O kış hepimiz aynı kenti, aynı okulu paylaşacaktık, bölümlerimiz ayrıydı ama hepimiz kampüs içindeki yurtta kalacaktık. Ailem endişeliydi, ülkemiz zor koşullardaydı, öğrenci olayları çok yaygındı, aynı görüşteki gençler bile fraksiyonlara bölünmüşlerdi, her grup kendi görüşünü ölümüne savunuyordu. Gençlerin ölüm haberleri sıradanlaşmıştı, her gece haberlerde listeler okunuyordu. Kimin kimi ne için öldürdüğü belli değildi. Kara gözlüyü alnından vuran kurşunu da kimin attığı hiç belli olmadı.
İlk sömestrin sonuydu, ben ailemin yanına dönecektim, Kara gözlü yurdun kantininde buldu beni, ailesine bir şey yollayacakmış, küçük bir paket verdi elime. Sonra oturduk konuşmaya başladık, konuştuk, konuştuk… Gece yarısına doğru kantinin camında bir çift çakır göz gördüm sanki, ama yok o olsaydı seslenirdi diye düşündüm. Sabahın ilk ışıkları boy gösterdiğinde ben yorgunluktan bîtap odama gitmek için ayağa kalktım. “Güle güle git, herkese selam” dedi ve ilk kez sımsıkı sarıldı bana. Keşke hiç bırakmasaydı, birlikte çıksaydık dışarı, acaba durum değişir miydi? Biliyor muydu başına gelecekleri? Paketi o yüzden mi annesine yollamak istemişti, “Başıma bir şey gelirse gri gözlüme ver” diye. Şiir yazdığını bilmiyordum, beni ülkemiz kadar güzel bulduğunu, ülkemiz kadar sevdiğini de…

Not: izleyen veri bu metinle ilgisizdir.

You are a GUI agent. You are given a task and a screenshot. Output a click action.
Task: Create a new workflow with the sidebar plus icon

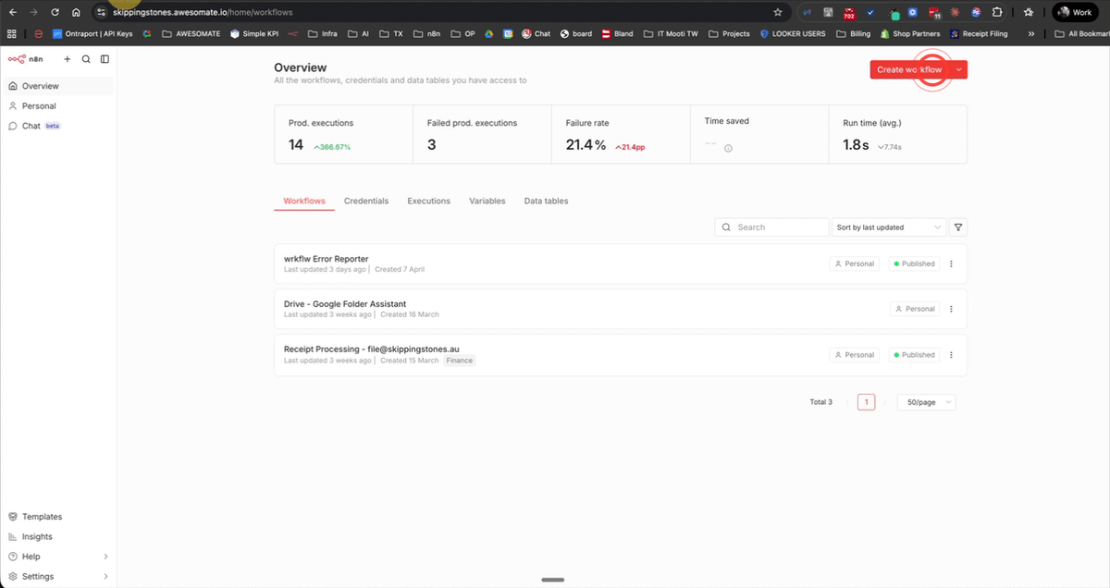67,58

Çakır gözlü kayboldu ortalıktan, yıllar sonra televizyonda mensubu olduğu parti adına bir konuşma yaparken gördüm. Kanalı değiştirdim. Kendimi hâlâ suçluyorum, o dönem kalbimi netleştiremediğim, ikisinden de vazgeçemediğim için. Ama on yedi yaşa hesap sorulur mu? On yedi yaşın günahı olur mu?
Ellerinde bavullarıyla kapımın önünden geçen karı-koca komşularım el sallıyor:
“Havalar iyice soğudu artık, siz ne zaman gidiyorsunuz?”
“Ben gittim, biraz önce ordaydım zaten! Aslında ben hep ordayım!” diye mırıldandım.
El sallayıp gözlerimi kapattım tekrar. Bedenimin şeklini almış hamağa gömüldüm.